Metabolic and hemodynamic effects of CO2 pneumoperitoneum in a controlled hemorrhage model.

BACKGROUND

Intracavity infusion of fibrin sealant-based agents, as a novel modality to control internal bleeding, is associated with an increase of pneumoperitoneum (PP) pressure. The safe limit of such increase has not been well defined in hypovolemic subjects. The purpose of this study was to evaluate the hemodynamic and metabolic effects of increasing PP pressure and to define the limits of carbon dioxide (CO2) insufflation in a controlled hemorrhage rat model.

METHODS

Ninety male rats (474 +/- 6 g, 37 degrees +/- 1 degrees C) were anesthetized, and mechanically ventilated. Animals were randomly distributed among 14 groups (n = 6-8) with an increasing amount of blood loss (0, 10, 15, and 17.5 mL/kg) and 15 minutes of CO2 insufflation at 0, 5, 10, and 15 mm Hg starting 15 minutes after hemorrhage, followed by desufflation. Mean arterial pressure (MAP), heart rate, and survival were recorded and arterial and venous blood samples were collected at baseline, at 15 minutes after hemorrhage, after insufflation, and after desufflation procedures to determine arterial blood gases and lactic acid levels.

RESULTS

In nonhemorrhaged animals, increasing PP pressure up to 15 mm Hg produced only transient changes in MAP and no increase in lactate level. A moderate hemorrhage (10 mL/kg) limited the safe abdominal pressure to 10 mm Hg with metabolic changes that were restored 15 minutes after desufflation. Higher PP pressure (15 mm Hg) at this hemorrhage level produced a significant decline in MAP (42%, p < 0.001) and progressive metabolic acidosis with a 2.1-fold increase (p < 0.01) in lactate level. The more severe hemorrhage (15 mL/kg) further reduced the limits of PP pressure such that 10 and 15 mm Hg resulted in a progressive decline of blood pressures (52% and 54%, respectively; p < 0.001) and severe metabolic acidosis as manifested by 3.3- and 3.1-fold rises in lactate levels, respectively.
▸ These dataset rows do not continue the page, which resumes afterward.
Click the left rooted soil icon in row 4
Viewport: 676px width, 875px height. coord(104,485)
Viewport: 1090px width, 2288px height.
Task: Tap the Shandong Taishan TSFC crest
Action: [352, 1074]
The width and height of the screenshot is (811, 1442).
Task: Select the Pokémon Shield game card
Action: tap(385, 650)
In the most severe hemorrhaged animals (17.5 mL/kg), the 50% mortality was primarily determined by the severity of the blood loss and the additional PP at 5 mm Hg had no significant impact.

CONCLUSIONS

The safe limit of PP pressurization with CO2 is dependent on the amount of blood loss. In this mechanically ventilated rat model, increasing the amount of blood loss from 0 to 15 mL/kg reduces the tolerable level of abdominal insufflation pressure from 15 mm Hg to 5 mm Hg. A 5-mm Hg PP pressure appears safe even in the most severely hemorrhaged animals.